## WHAT IS REQUIRED
Leaving out every line that comes before the one containing "来院路线 (1225, 120)", output the rest of the records exactly, the final line included.

** Opening SOURCE RECORDS block **

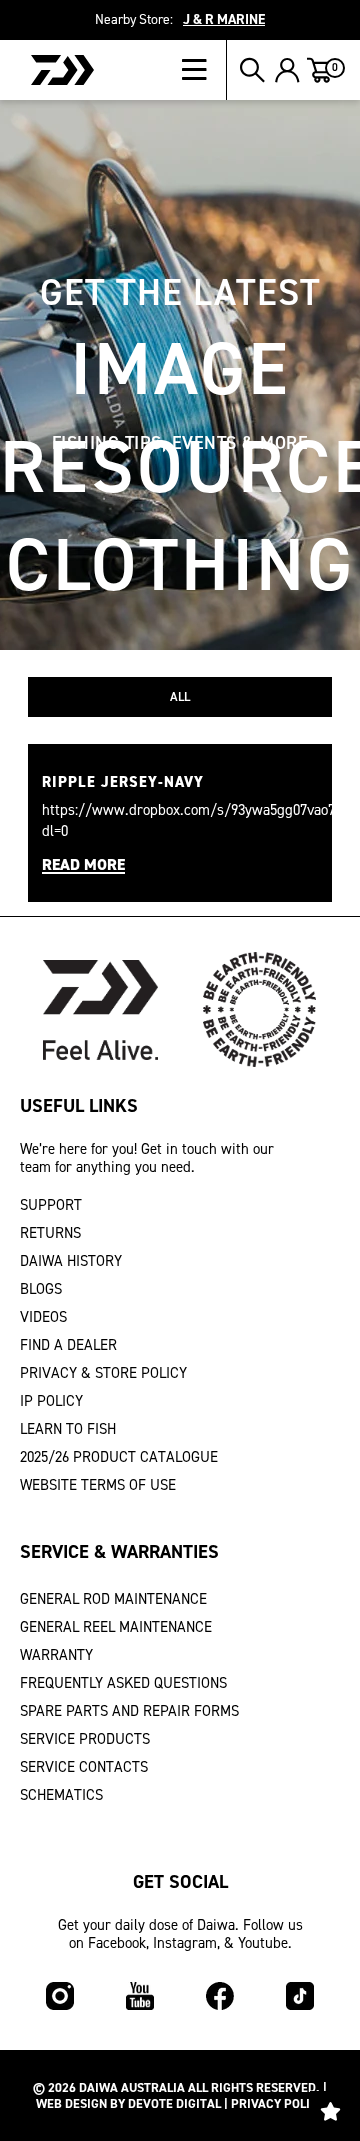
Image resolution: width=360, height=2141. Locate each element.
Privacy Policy (278, 2103)
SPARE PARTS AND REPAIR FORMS (129, 1711)
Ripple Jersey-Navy (123, 782)
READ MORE (83, 865)
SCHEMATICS (61, 1795)
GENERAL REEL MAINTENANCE (116, 1627)
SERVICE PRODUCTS (85, 1739)
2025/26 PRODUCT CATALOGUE (119, 1457)
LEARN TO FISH (68, 1429)
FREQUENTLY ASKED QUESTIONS (123, 1683)
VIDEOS (43, 1317)
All (180, 696)
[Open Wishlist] (330, 2111)
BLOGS (41, 1289)
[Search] (252, 70)
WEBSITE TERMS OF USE (98, 1485)
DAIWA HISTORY (71, 1261)
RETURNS (50, 1233)
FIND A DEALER (68, 1345)
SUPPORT (51, 1205)
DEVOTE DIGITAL (174, 2103)
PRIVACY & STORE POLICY (103, 1373)
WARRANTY (56, 1655)
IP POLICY (51, 1401)
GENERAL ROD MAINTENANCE (113, 1599)
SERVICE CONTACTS (84, 1767)
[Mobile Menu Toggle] (204, 70)
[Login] (287, 70)
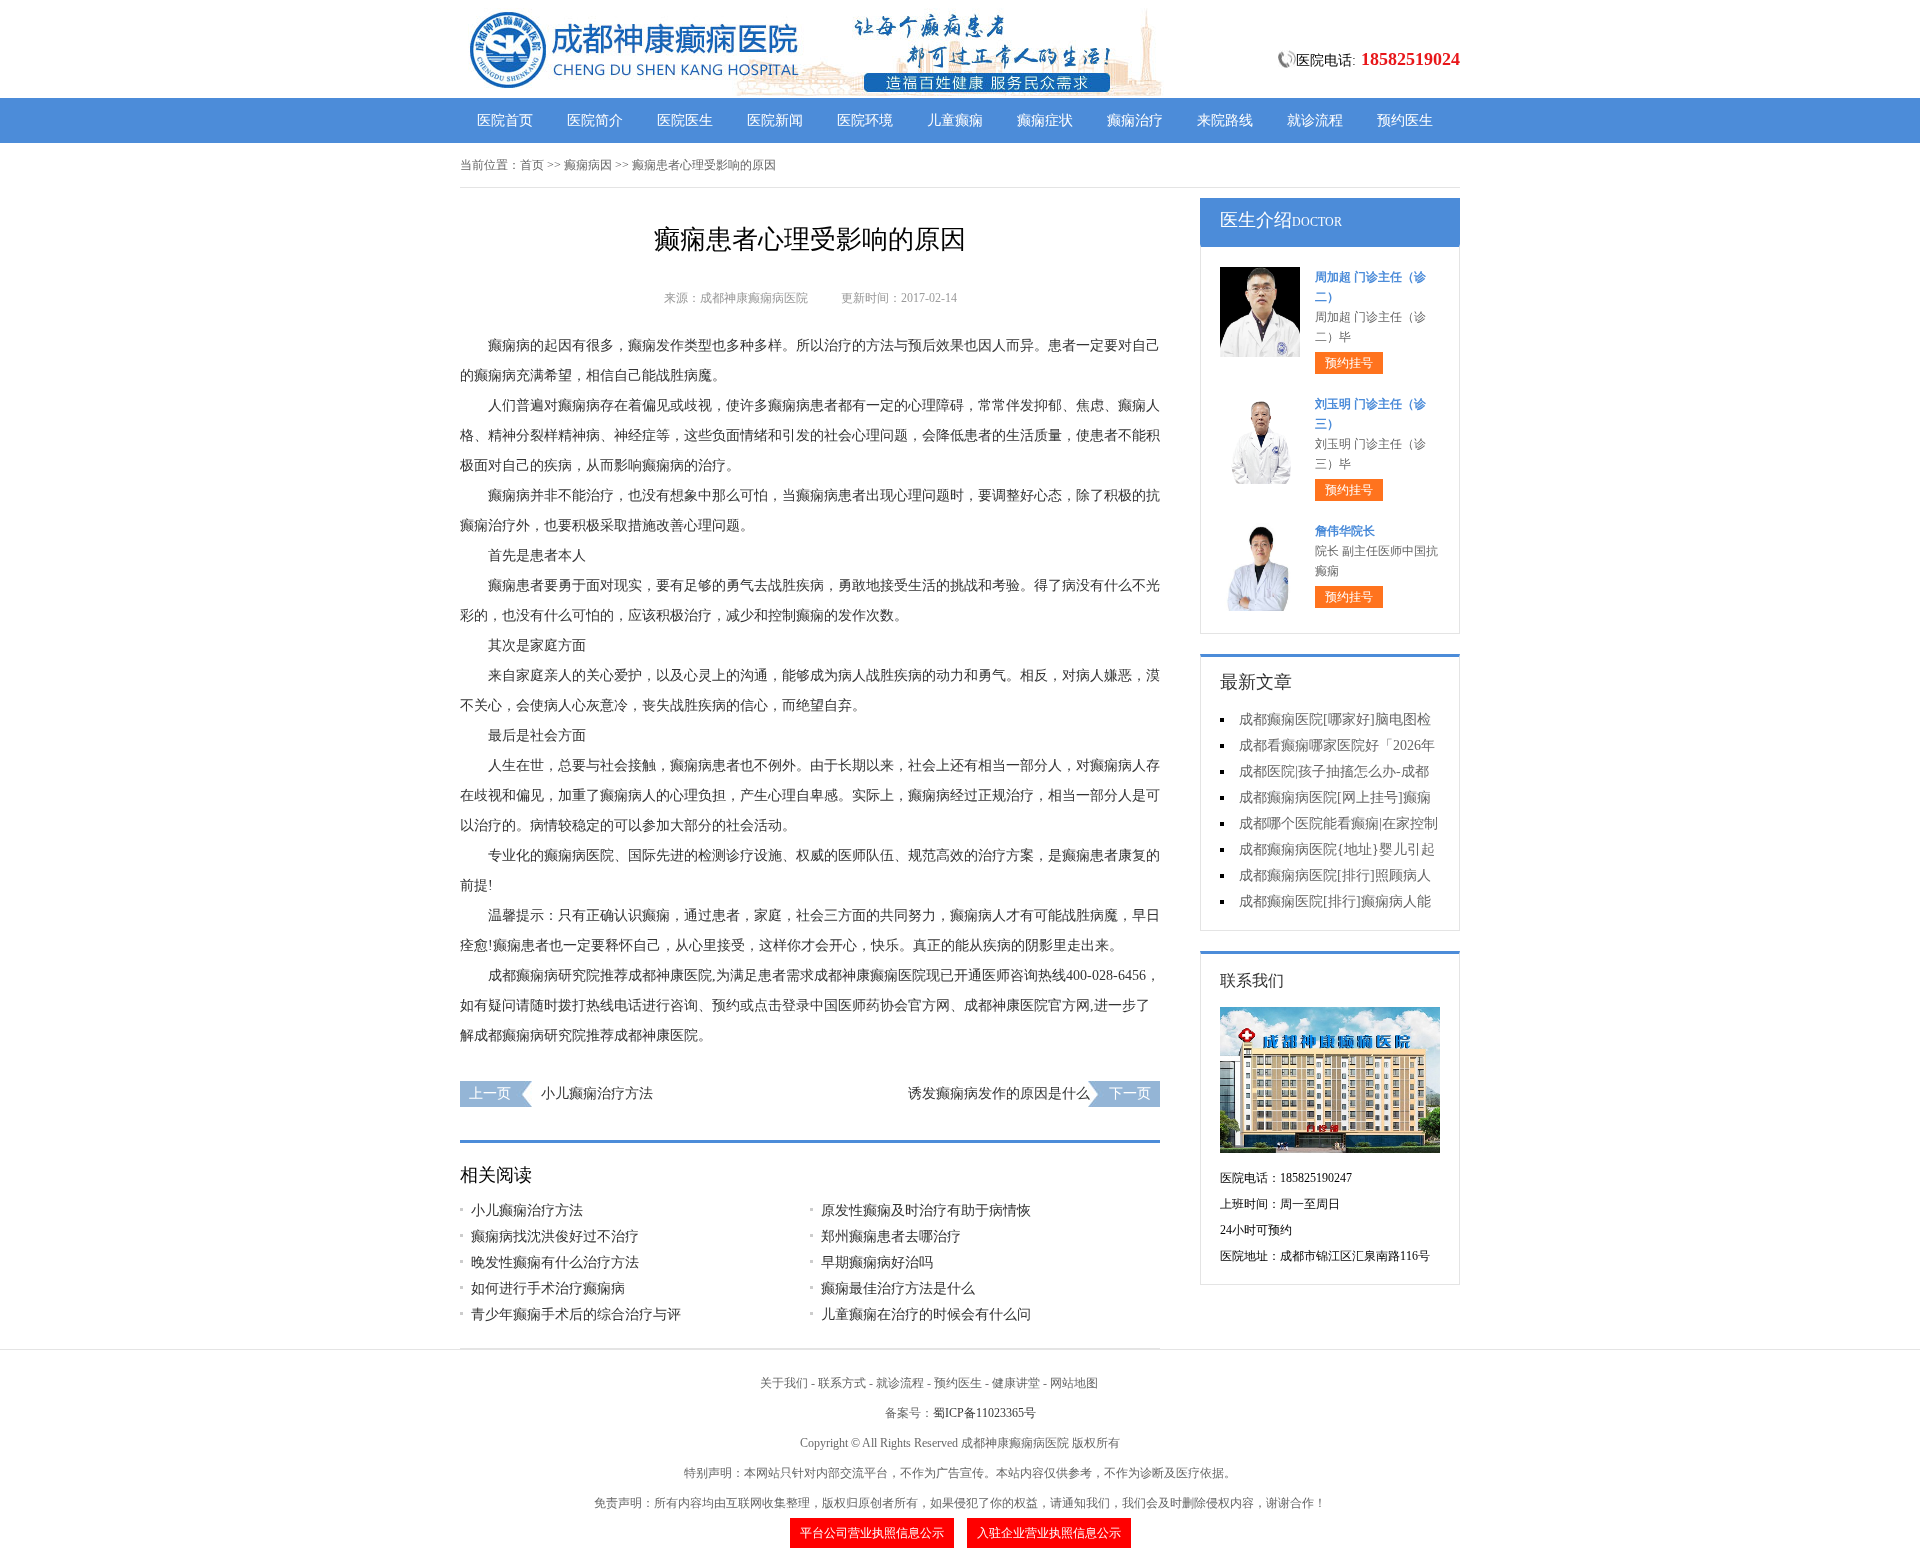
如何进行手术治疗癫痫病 (548, 1288)
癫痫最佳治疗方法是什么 (898, 1288)
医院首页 (505, 120)
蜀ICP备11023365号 (984, 1413)
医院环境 (865, 120)
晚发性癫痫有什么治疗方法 (555, 1262)
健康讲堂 (1016, 1383)
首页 (532, 165)
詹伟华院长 (1345, 531)
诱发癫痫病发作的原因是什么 (999, 1093)
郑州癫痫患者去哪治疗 (891, 1236)
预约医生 (1405, 120)
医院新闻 (775, 120)
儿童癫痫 (955, 120)
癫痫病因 (588, 165)
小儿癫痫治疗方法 (597, 1093)
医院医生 (685, 120)
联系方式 (842, 1383)
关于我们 (784, 1383)
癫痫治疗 (1135, 120)
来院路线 (1225, 120)
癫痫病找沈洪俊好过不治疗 (555, 1236)
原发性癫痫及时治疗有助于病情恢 (926, 1210)
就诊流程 (1315, 120)
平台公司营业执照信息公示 (872, 1533)
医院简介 (595, 120)
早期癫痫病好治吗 (877, 1262)
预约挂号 (1349, 363)
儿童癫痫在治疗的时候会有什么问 (926, 1314)
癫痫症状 (1045, 120)
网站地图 (1074, 1383)
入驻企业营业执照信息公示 (1049, 1533)
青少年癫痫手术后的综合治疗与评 (576, 1314)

** Closing SOURCE RECORDS block **

## ANSWER BELOW
来院路线 (1225, 120)
癫痫病找沈洪俊好过不治疗 (555, 1236)
原发性癫痫及时治疗有助于病情恢 (926, 1210)
就诊流程 (1315, 120)
平台公司营业执照信息公示 (872, 1533)
医院简介 (595, 120)
早期癫痫病好治吗 (877, 1262)
预约挂号 (1349, 363)
儿童癫痫在治疗的时候会有什么问 (926, 1314)
癫痫症状 (1045, 120)
网站地图 (1074, 1383)
入驻企业营业执照信息公示 (1049, 1533)
青少年癫痫手术后的综合治疗与评 (576, 1314)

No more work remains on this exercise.